See the images below to get some idea of how our boat was leaning into the wind: both pictures have an absolute straight horizon but you can see the boat is heavily leaning towards the port side (left side). It was awesome. And such an amazing way to end our time on Hvar!
Trogir aka Qarth
There was a little hiccup on our travel day back to Amsterdam. First of all: the catamaran between Hvar town and Split got cancelled due to strong winds (which the hotel very kindly informed us of the day before our departure). So we had to take the bigger – and slower – car ferry from Stari Grad. This meant that we had to leave the hotel earlier and would arrive in Split later, so our half day exploring Split got cancelled. Bummer, but okay we’ll live.

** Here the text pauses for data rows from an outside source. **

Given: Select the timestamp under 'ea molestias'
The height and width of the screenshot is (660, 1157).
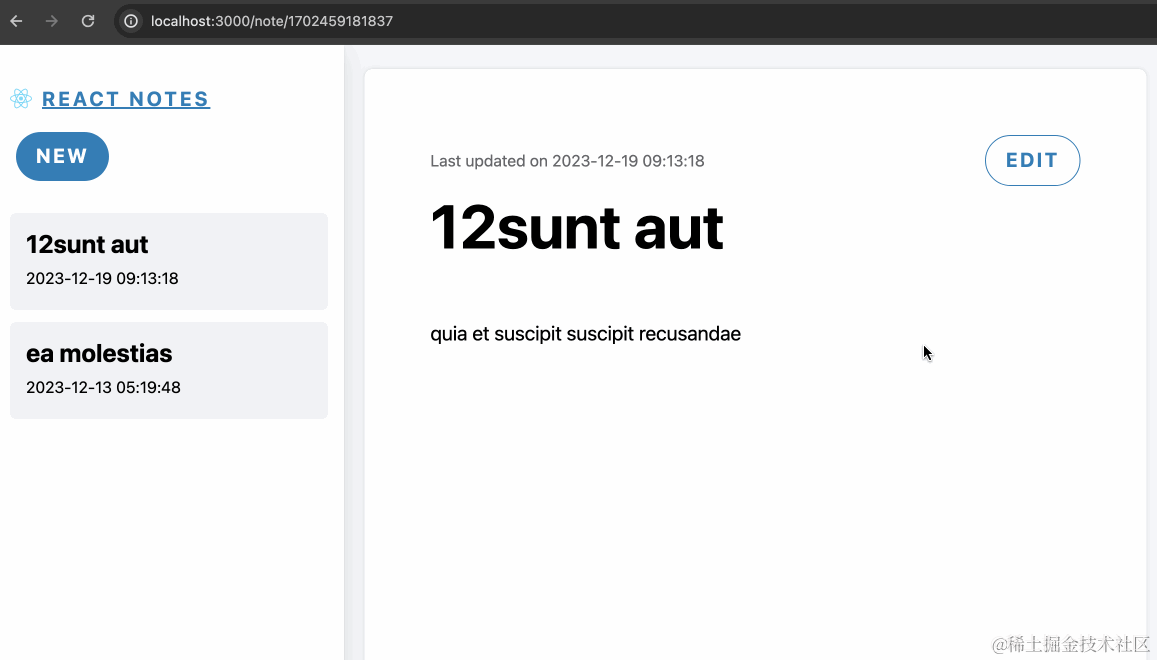Looking at the screenshot, I should pos(102,387).
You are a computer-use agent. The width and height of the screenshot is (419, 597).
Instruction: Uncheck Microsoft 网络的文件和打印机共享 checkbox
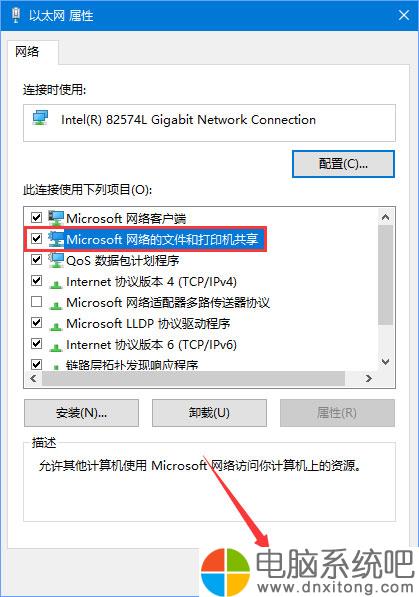37,239
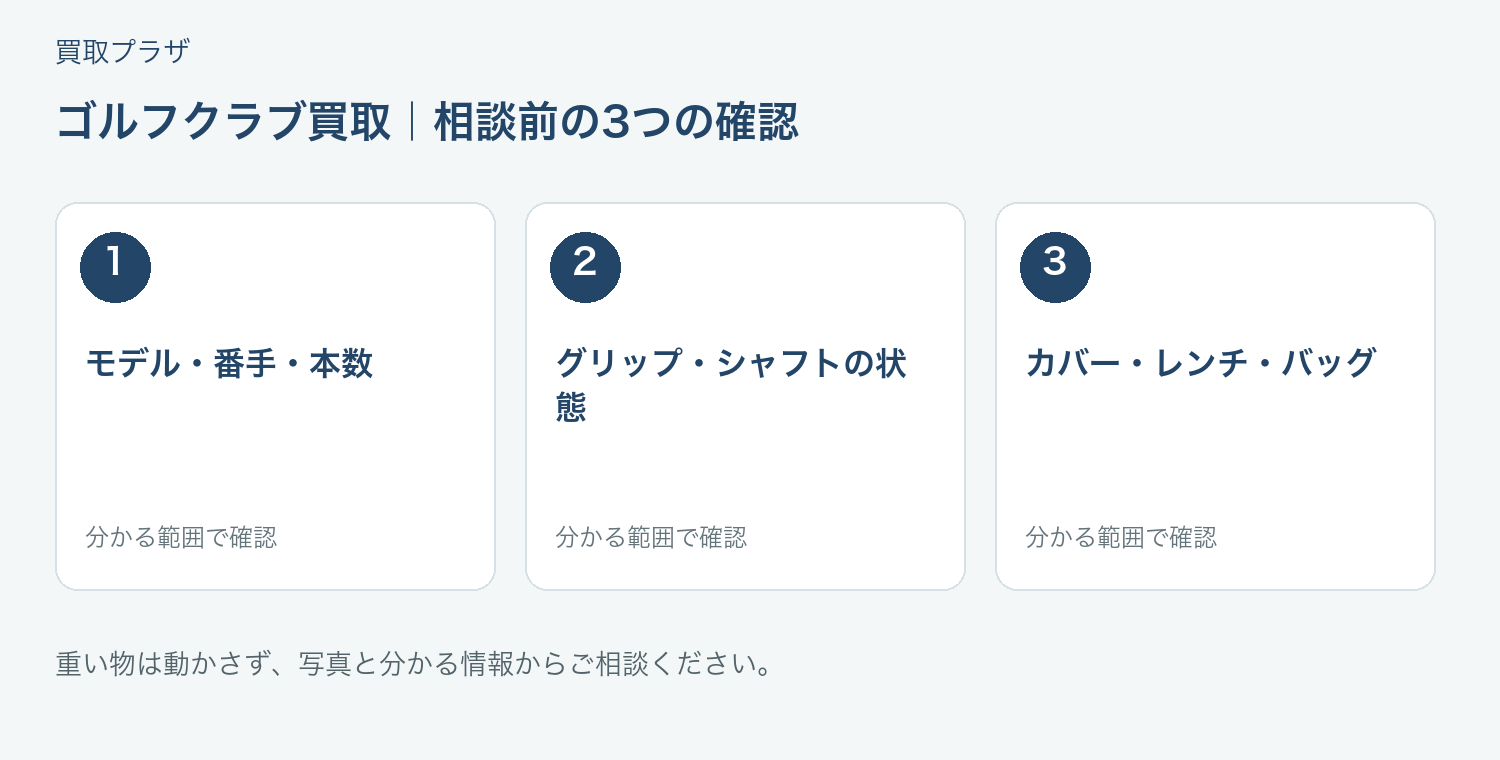Click 相談前の3つの確認 in the heading
This screenshot has height=760, width=1500.
616,123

When we got to Split Airport (aka the saddest airport I’ve ever seen – and that includes Lusaka Airport in Zambia) we soon learned that our flight was at least 2 hours delayed. Instead of getting grumpy and wait around at the sad, sad, oh so sad airport, we looked at Google Maps and noticed a tiny little island only 10 minutes from the airport (note that Split is 40 minutes from the airport). A quick Google search informed us that it was the best kept Roman/Gothic town in Central Europe ánd that it featured as Qarth in Game of Thrones. Needless to say: we hopped in a cab instantly and it was the best decision of the day. I love it when you unexpectedly get to explore more cool places! So if you’re ever stuck at Split Airport: head to Trogir. Tip from Larey. You’re welcome.
A Trip To Hvar: The Little Details
- Closest international airport: Split (SPU). Mind you: there are basically no shopping/eating facilities at this airport, so bring your own snacks.
- Croatia is one of the sunniest destinations in Europe. Hvar is the sunniest destination in Croatia.
- Although Croatia is part of the EU, it’s not within the Euro zone: you pay with the Kuna.
- Book the Catamaran from Split to Hvar town in advance with Jadrolinija. Mind you: take the catamaran, not the car ferry.
- You don’t need a car in Hvar town, but if you’re up for an island road trip: check Rapidus Rent A Car.
- For an exciting and relaxing day out on the water: check Hvar Adventure.
- Check the calendar before you book: try to avoid Yacht Week and Ultra Music Festival. Unless, that’s why you’re going obviously.